Meine zwei Jahre ältere Schwester Annelie und ich gingen noch nicht zur Schule. Wir wohnten in Konikow, einem kleinen Dorf in Hinterpommern. Weil unsere Eltern immer viel Arbeit hatten, waren wir uns häufig selbst überlassen, was unserer fantasievollen und frohen Kinderzeit nicht schadete, im Gegenteil. Die Wochen vor Weihnachten waren besonders schön, geheimnisvoll und voller Vorfreude.

Eines Tages winkte mich Annelie in die gute Stube, die wir sonst nur zu Festtagen betraten.

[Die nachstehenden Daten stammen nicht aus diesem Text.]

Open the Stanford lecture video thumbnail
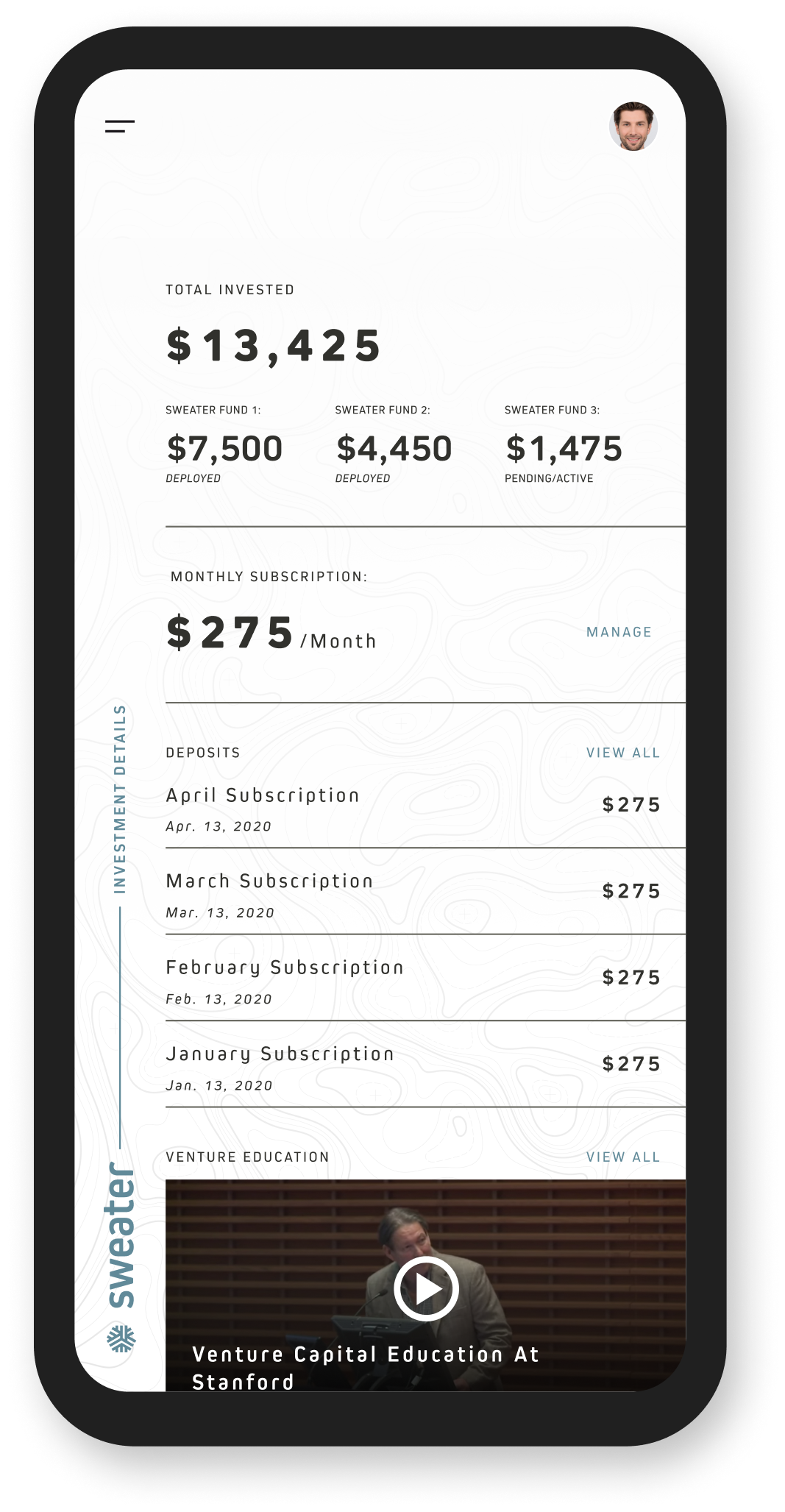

Der hohe Schrank, in dem unsere Eltern ihre Sonntagskleidung aufbewahrten, stand offen. "Komm, Gila, guck bloß mal!" flüsterte sie mit dem Finger auf dem Mund.

 
  Meine Schwester Annelie zieht mich auf dem Rodelschlitten. Im Hintergrund ist Opas Bienenhaus zu sehen.
 

Ich sah in den Schrank und entdeckte hinter dunklen Mänteln zwei wunderschöne Puppengesichter. "Oh! Och!"

Wir standen ganz still vor freudigem Erschrecken und trauten uns nicht, sie zu berühren, und schon gar nicht, sie hervorzuholen. Wie kamen die Puppen da hinein? Ob sie wohl für uns waren? War etwa der Weihnachtsmann schon bei uns gewesen und Mama hatte die Puppen verstecken sollen?

Etwas schuldbewußt ob unserer Entdeckung schlichen wir zurück in unsere Spielecke in der Eßstube.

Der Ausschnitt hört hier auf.